Background/Aim: Maternal primary adrenal insufficiency, has been infrequently described during pregnancy, due to its rarity. Based on the existing literature, maternal hormone deficiency influences pregnancy and has an impact on mother and fetus/neonate, with only a few studies emphasizing on the respective outcomes. The aim of this systematic review and meta-analysis was to evaluate the impact of maternal corticosteroid deficiency during pregnancy on the fetus and the neonate and identify the possible outcomes on this inefficiently studied population.
Materials and Methods: A systematic search was performed in PubMed/Medline, the Cochrane/CENTRAL and the Google Scholar online databases to identify RCTs, cohort studies, case series and case report studies presenting fetal and neonatal outcomes in pregnancies with active maternal primary adrenal insufficiency. After selection, 22 studies were included in the qualitative analysis and 7 studies to the quantitative analysis. Data on the prevalence of miscarriage, preterm birth, the occurrence of small for gestational age (SGA) neonates, as well as the neonatal birth weight were examined.
Results: Maternal primary adrenal insufficiency, presented either as Addisons disease or as Congenital Adrenal Hyperplasia, was associated with high miscarriage rates among PAI patients (22%, 95%CI: 16% to 29%, I2: 67%). A miscarriage rate of 18% (95%CI: 10% to 31%, I2: 82%) and 27% (95%CI: 18% to 40%, I2: 73%) was present among AD and CAH patients, respectively. Prematurity (13%, 95%CI: 11% to 15%, I2: 55%). and SGA neonates (9%, 95%CI: 5% to 16%) occurred among PAI patients, especially when PAI was undiagnosed and untreated. Fetal birth weight was favorable in the majority of the studies (3.238gr, 95%CI: 3.047gr to 3.430gr, I2: 73%). Miscarriage rates in the meta-analyses were higher than those reported in the systematically reviewed studies.
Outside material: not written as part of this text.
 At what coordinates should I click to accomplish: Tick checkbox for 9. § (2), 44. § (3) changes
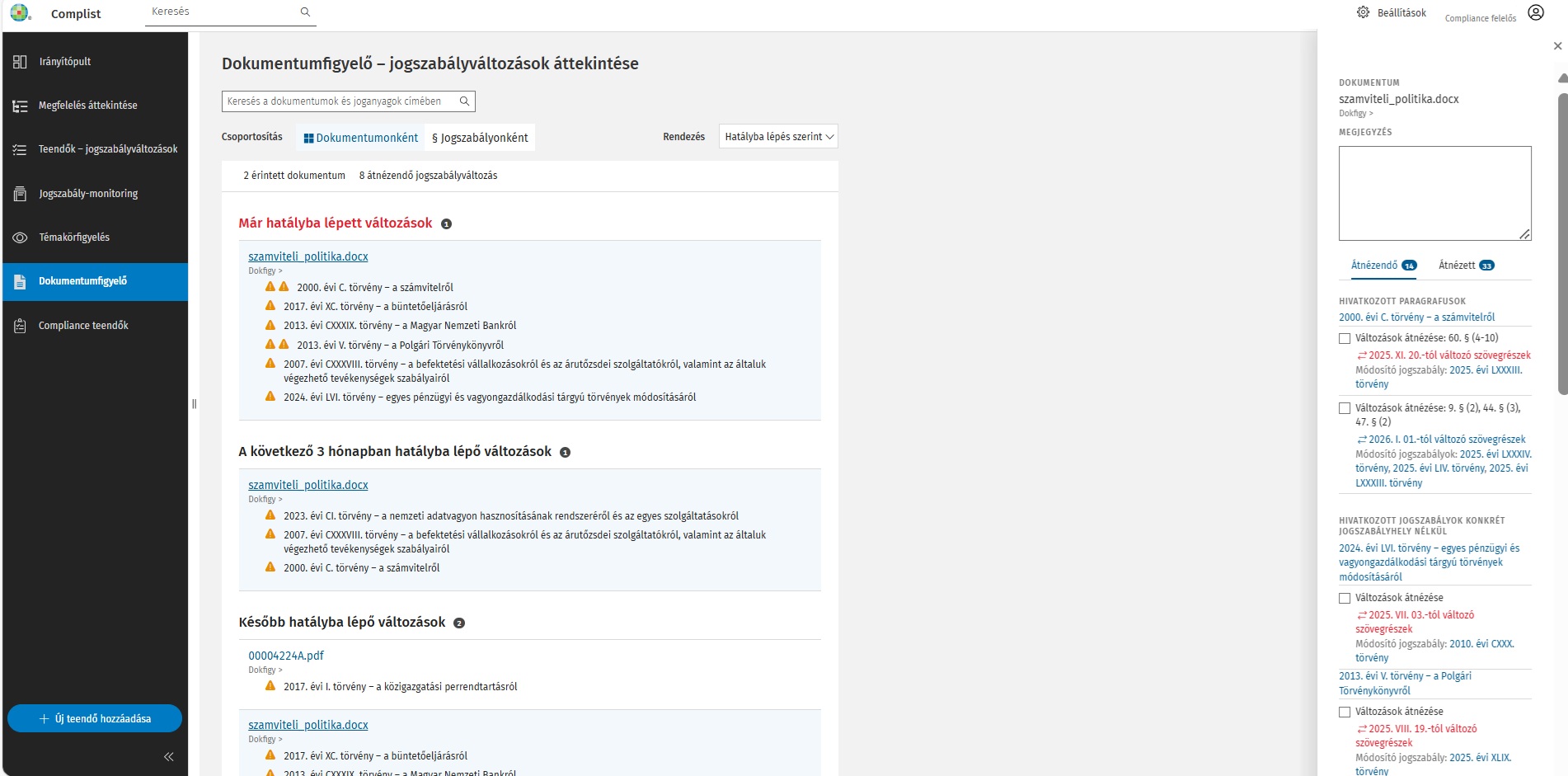(x=1345, y=408)
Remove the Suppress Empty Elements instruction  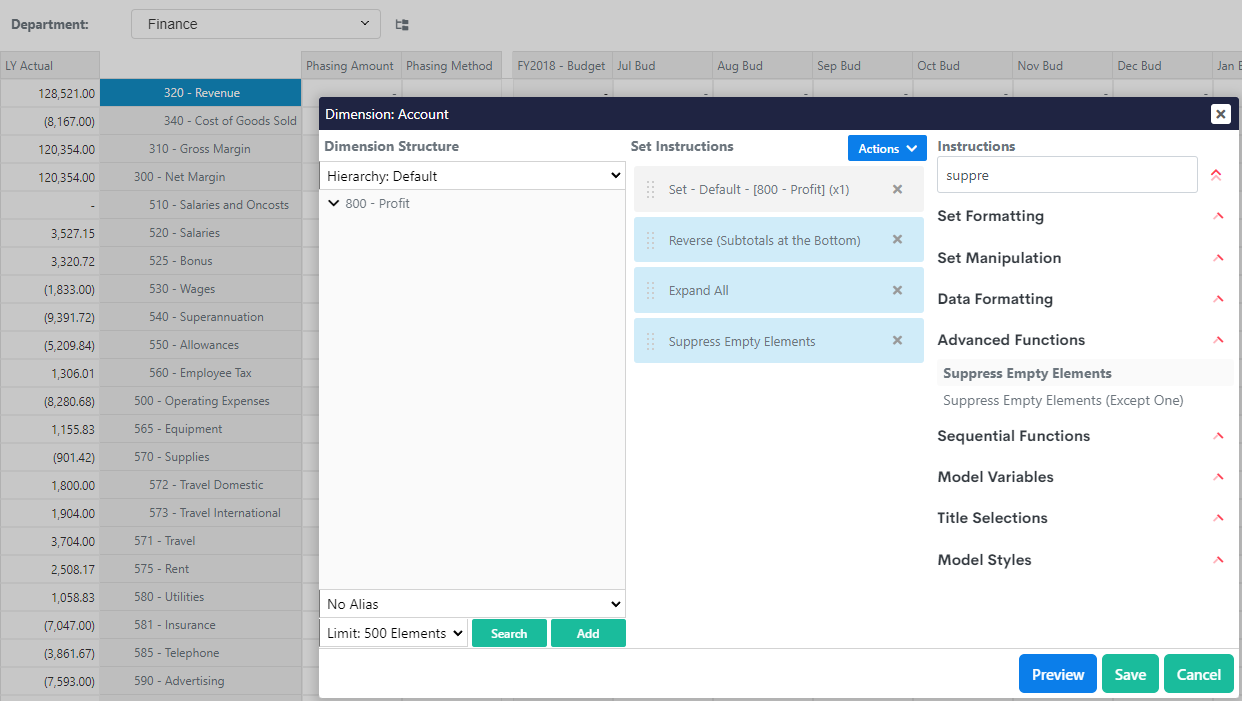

Conclusion: Maternal adrenocortical insufficiency has a higher prevalence of adverse effects on fetal development and pregnancy duration in undiagnosed and untreated women, compared with healthy women or women under treatment. Additional studies on the impact of maternal hormone deficiency on the fetus in a wider range of pregnancies are required to establish the optimal therapy during pregnancy and elucidate underlying mechanisms.